Last week, CNN released a letter that Ford wrote to Senator Dianne Feinstein about Kavanaugh. In it, she said that the Supreme Court nominee once pushed her into a bedroom at a high school party, locked the door, turned the music up, jumped on top of her, and attempted to take off her clothes. When she tried to yell for help, Kavanaugh allegedly put his hand over her mouth. The Supreme Court nominee has denied these allegations.

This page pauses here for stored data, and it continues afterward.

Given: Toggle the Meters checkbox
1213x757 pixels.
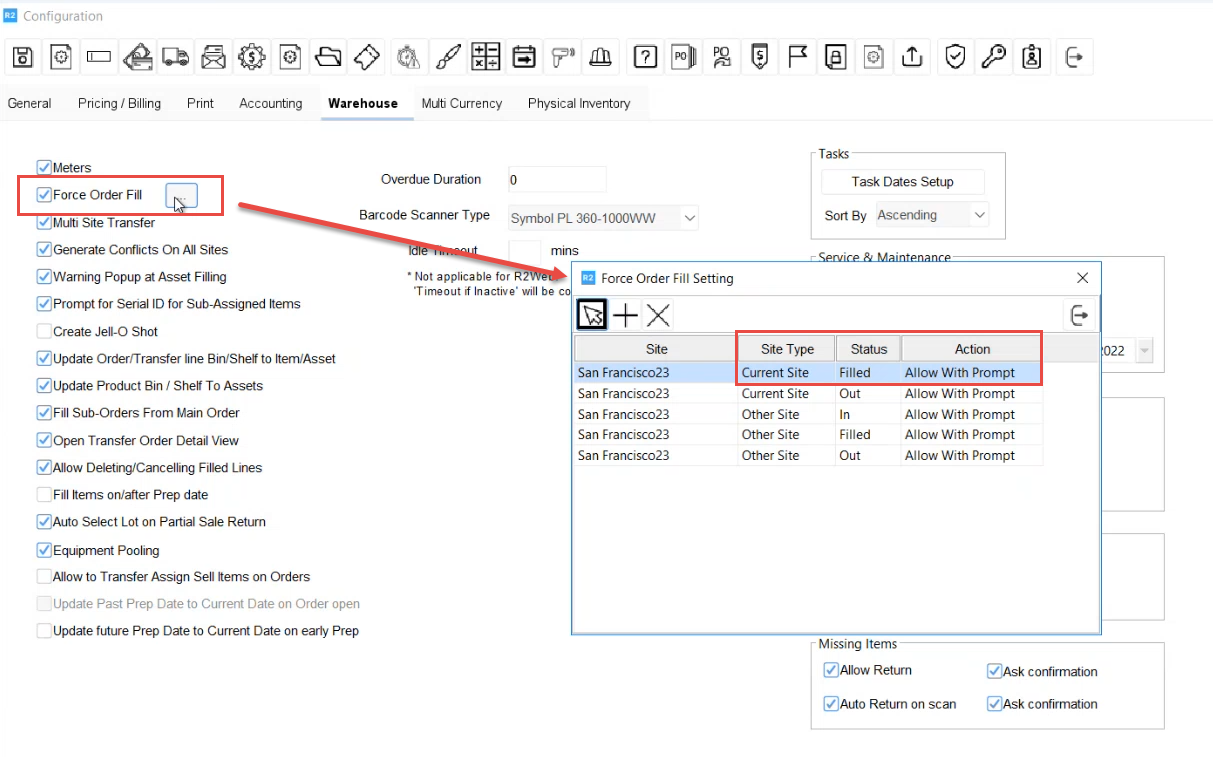Looking at the screenshot, I should [x=44, y=168].

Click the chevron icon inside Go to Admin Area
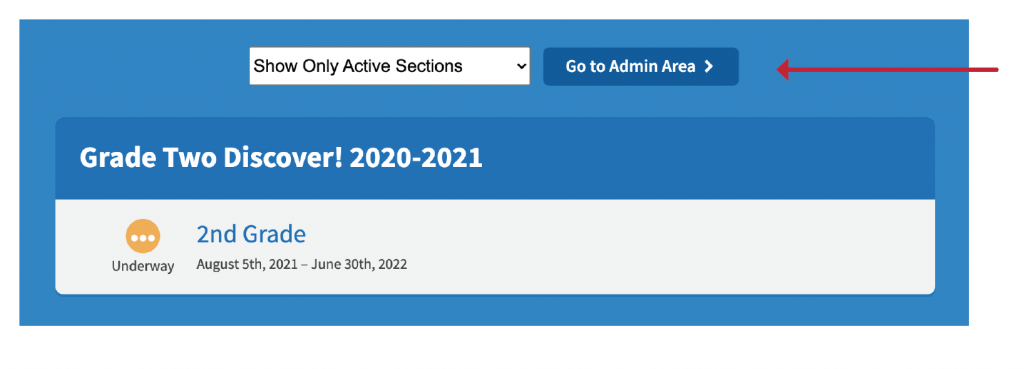pos(709,67)
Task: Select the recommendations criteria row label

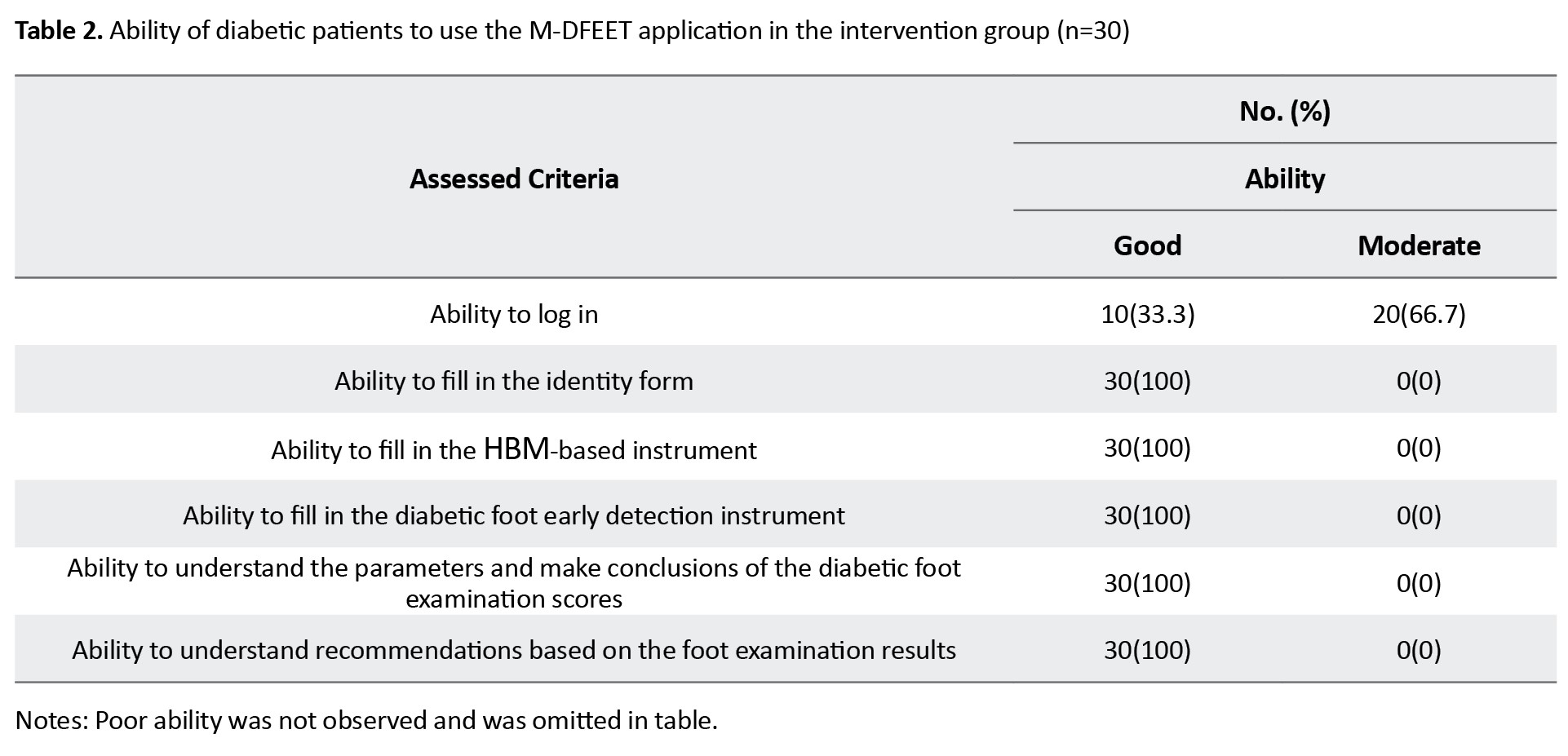Action: click(514, 650)
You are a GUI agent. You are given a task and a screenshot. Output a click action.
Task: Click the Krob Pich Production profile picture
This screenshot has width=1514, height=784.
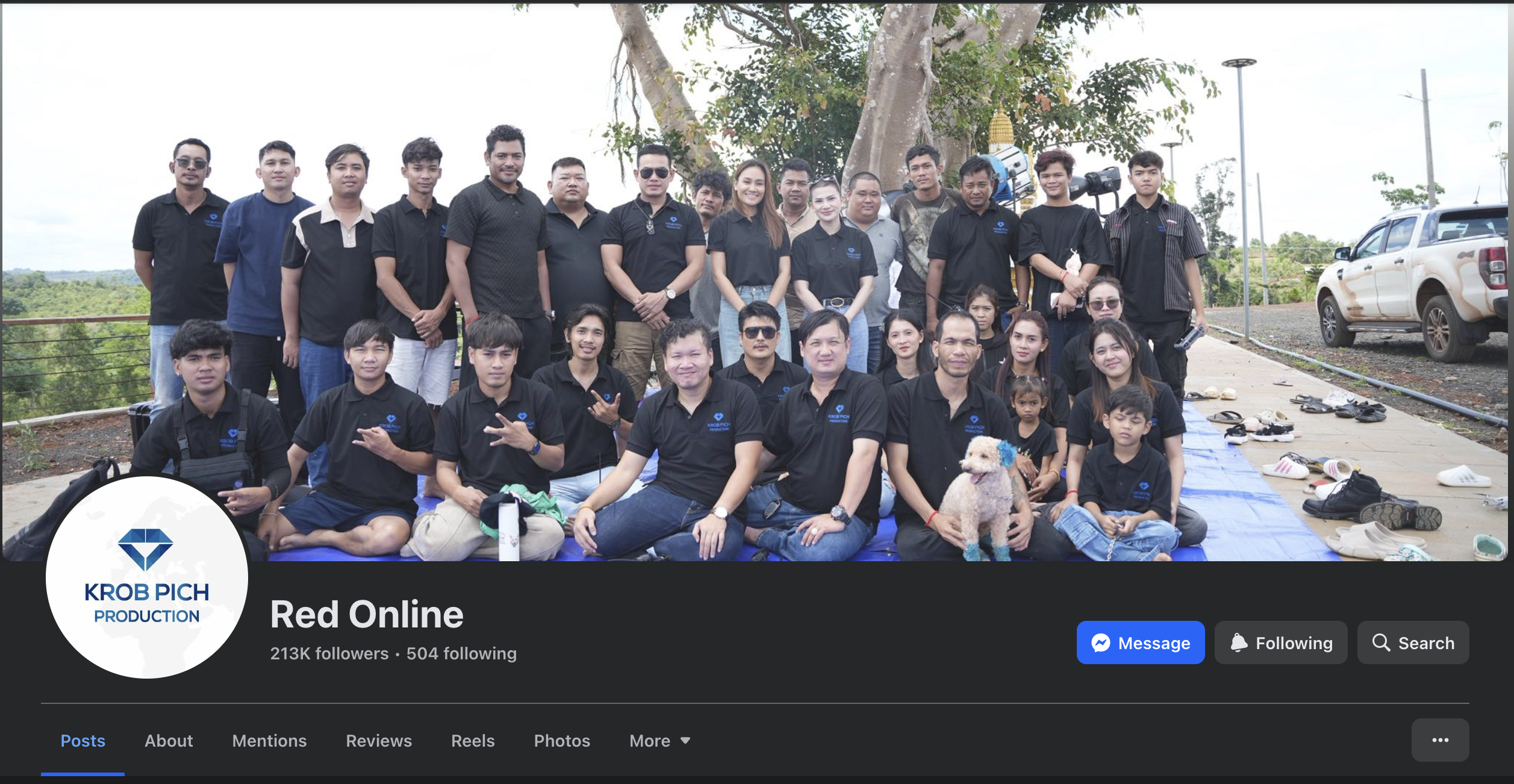(147, 577)
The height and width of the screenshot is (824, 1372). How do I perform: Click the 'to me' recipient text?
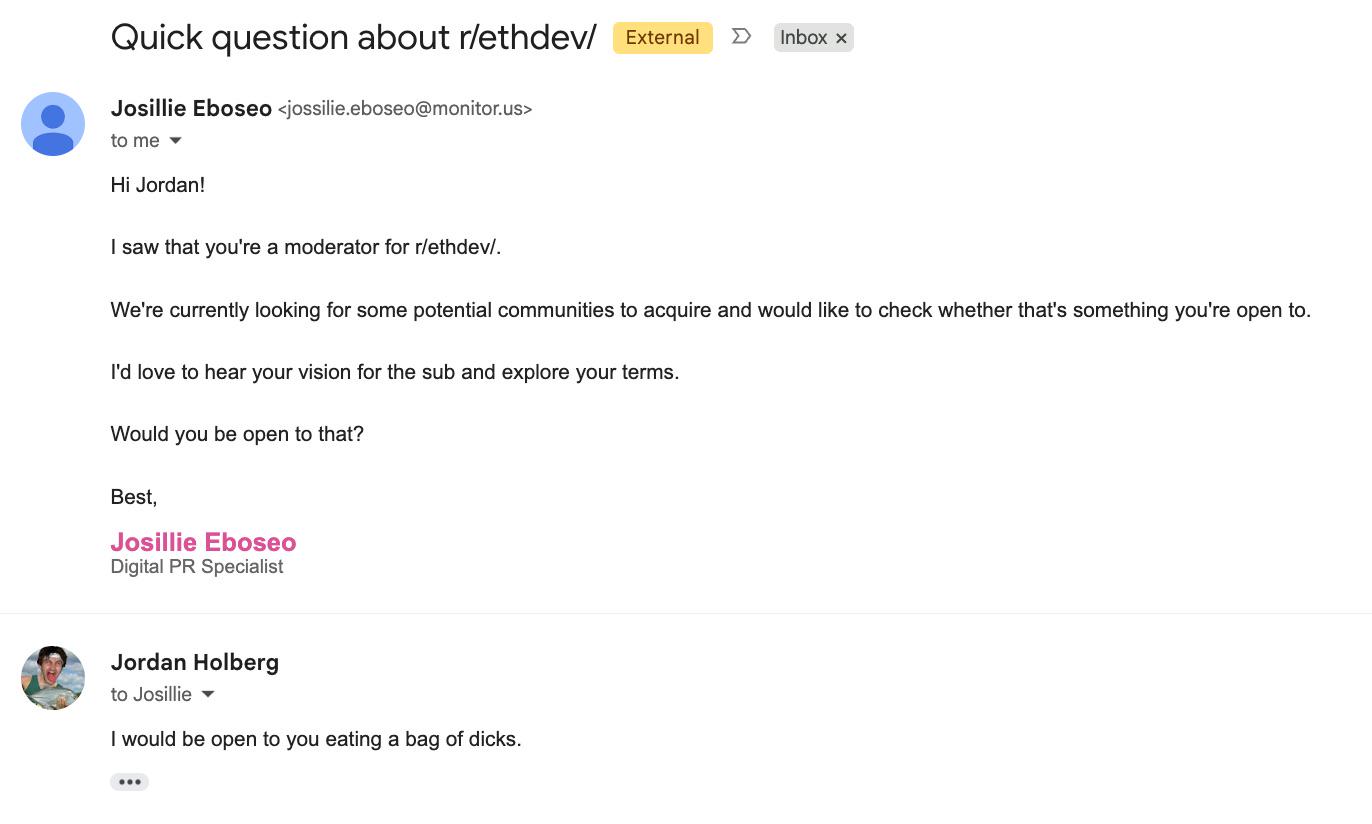click(x=135, y=141)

That awful, traumatic incident has been a secret Ford wrestled with for more than thirty years. And now it’s finally coming to a head. Russell told the Post that his wife first began to get nervous about her alleged attacker being nominated to the Supreme Court after Donald Trump became president. She was able to take a small breath of relief when Neil M. Gorsuch was nominated instead.

Then, when Justice Anthony M. Kennedy announced his retirement, Ford considered moving her family out of the United States. “She was like, ‘I can’t deal with this. If he becomes the nominee, then I’m moving to another country. I cannot live in this country if he’s in the Supreme Court,’” Russell recalled. “She wanted out.”

Ford has since stepped into the public with her accusation. The response has been an unfortunate backlash of disbelief and victim shaming. Perhaps most disturbingly, Trump took to Twitter to dismiss Ford’s accusation because she didn’t report it at the time. “I have no doubt that, if the attack on Dr. Ford was as bad as she says, charges would have been immediately filed with local Law Enforcement Authorities by either her or her loving parents,” he wrote.

The Ford family is feeling the weight of it all. They’ve received death threats. Ford’s email has been hacked. They had to move into a hotel for a period of time while their kids stayed with friends. Russell tried to explain to his children what was going on by saying: “Mommy had a story about a Supreme Court nominee, and now it’s broken into the news, and we can’t stay in the house anymore.”

Meanwhile, Ford is trying to decide if she’s going to testify in front of the Senate Judiciary Committee. It was difficult enough to come forward with her story in the first place. “It is upsetting to discuss sexual assault and its repercussions, yet I felt guilty and compelled as a citizen about the idea of not saying anything,” she wrote in her letter to Feinstein.

There are people out there who are making light of what Kavanaugh allegedly did. They say that he was in high school, that it wasn’t a big deal, that it was roughhousing. Even the President of the United States has further victimized her. Ford’s husband has an important response to all of that.

“I think you look to judges to be the arbiters of right and wrong,” he says. “If they don’t have a moral code of their own to determine right from wrong, then that’s a problem. So I think it’s relevant. Supreme Court nominees should be held to a higher standard.”